MTN Nigeria battle could impact SA's financial stability
Billions of dollars in fines owed by South African companies MTN and Standard Bank to Nigerian regulators could increase the risk to SA's financial system. This is according the South African Reserve Bank's (SARB's) latest financial stability review, released yesterday.
Nigeria's central bank in August demanded MTN repatriate $8.1 billion (R11 billion) to Nigeria, which the bank said the company had sent abroad in breach of foreign exchange regulations. The central bank alleged MTN used improperly issued certificates to transfer funds out of Nigeria, after the telecoms giant converted shareholder loans in its Nigerian unit to preference shares in 2007. MTN denies the allegations.
The Nigerian attorney general has also demanded $2 billion (R28 billion) in taxes relating to the importation of foreign equipment and payments to foreign suppliers since 2008. The central bank also penalised four banks, including Stanbic, a Standard Bank subsidiary.
The SARB said the repatriation claim and the $2 billion underpayment in tax amounted to approximately 100% of MTN's market capitalisation.

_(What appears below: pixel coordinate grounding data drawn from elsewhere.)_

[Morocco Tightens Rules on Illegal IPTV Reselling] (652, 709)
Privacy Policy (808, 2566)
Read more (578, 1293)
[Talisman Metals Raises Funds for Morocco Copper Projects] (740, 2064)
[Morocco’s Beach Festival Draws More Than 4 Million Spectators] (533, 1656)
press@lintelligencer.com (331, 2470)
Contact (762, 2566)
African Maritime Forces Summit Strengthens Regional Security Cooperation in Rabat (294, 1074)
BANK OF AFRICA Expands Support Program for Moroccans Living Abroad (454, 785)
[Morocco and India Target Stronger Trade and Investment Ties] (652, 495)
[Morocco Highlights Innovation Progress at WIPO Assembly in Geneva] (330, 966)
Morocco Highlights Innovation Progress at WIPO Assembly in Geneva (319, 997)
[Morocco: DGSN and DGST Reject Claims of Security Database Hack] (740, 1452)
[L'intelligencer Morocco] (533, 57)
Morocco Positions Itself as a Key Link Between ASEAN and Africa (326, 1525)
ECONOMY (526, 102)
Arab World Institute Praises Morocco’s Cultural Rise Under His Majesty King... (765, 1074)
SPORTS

"Any potential impact on the South African financial system arising from this event will depend on the eventual resolution of the matters raised and MTN Group's ability to continue meeting its debt obligations, including those in the South African banking sector. Given the globally interconnected nature of the South African financial system, this could increase systemic risk."
MTN makes about a third of its annual core profit in the West African country.
"A potential worst-case scenario would be for the MTN Group to disinvest from Nigeria as a result of this event," according to the SARB, which added it would increase the MTN Group's exposure level to reputational risk.
MTN and Nigerian authorities are also locked in a court dispute over the transaction, with MTN trying to stop the central bank asking for the return to Nigeria of the $8.1 billion. On 30 October, a Lagos judge adjourned a hearing in the dispute to 4 December, while a separate hearing between MTN and the attorney general over an alleged $2 billion unpaid tax bill, is due to take place today in the same court.
Some analysts have cited the concentrated foreign currency funding risk posed by MTN and a clutch of other Johannesburg Stock Exchange-listed firms as a threat to the currency and the central bank's foreign exchange reserves.
The central bank said if there was a spill-over from the market turmoil linked to external debt and the foreign currency funding crunch that hit Turkey and Argentina earlier this year, SA could suffer sharp capital outflows and exchange rate depreciation.
The rand is already down around 15% against the dollar this year, while portfolio flows slumped dramatically in the first half as a local recession exacerbated the global flight from emerging markets.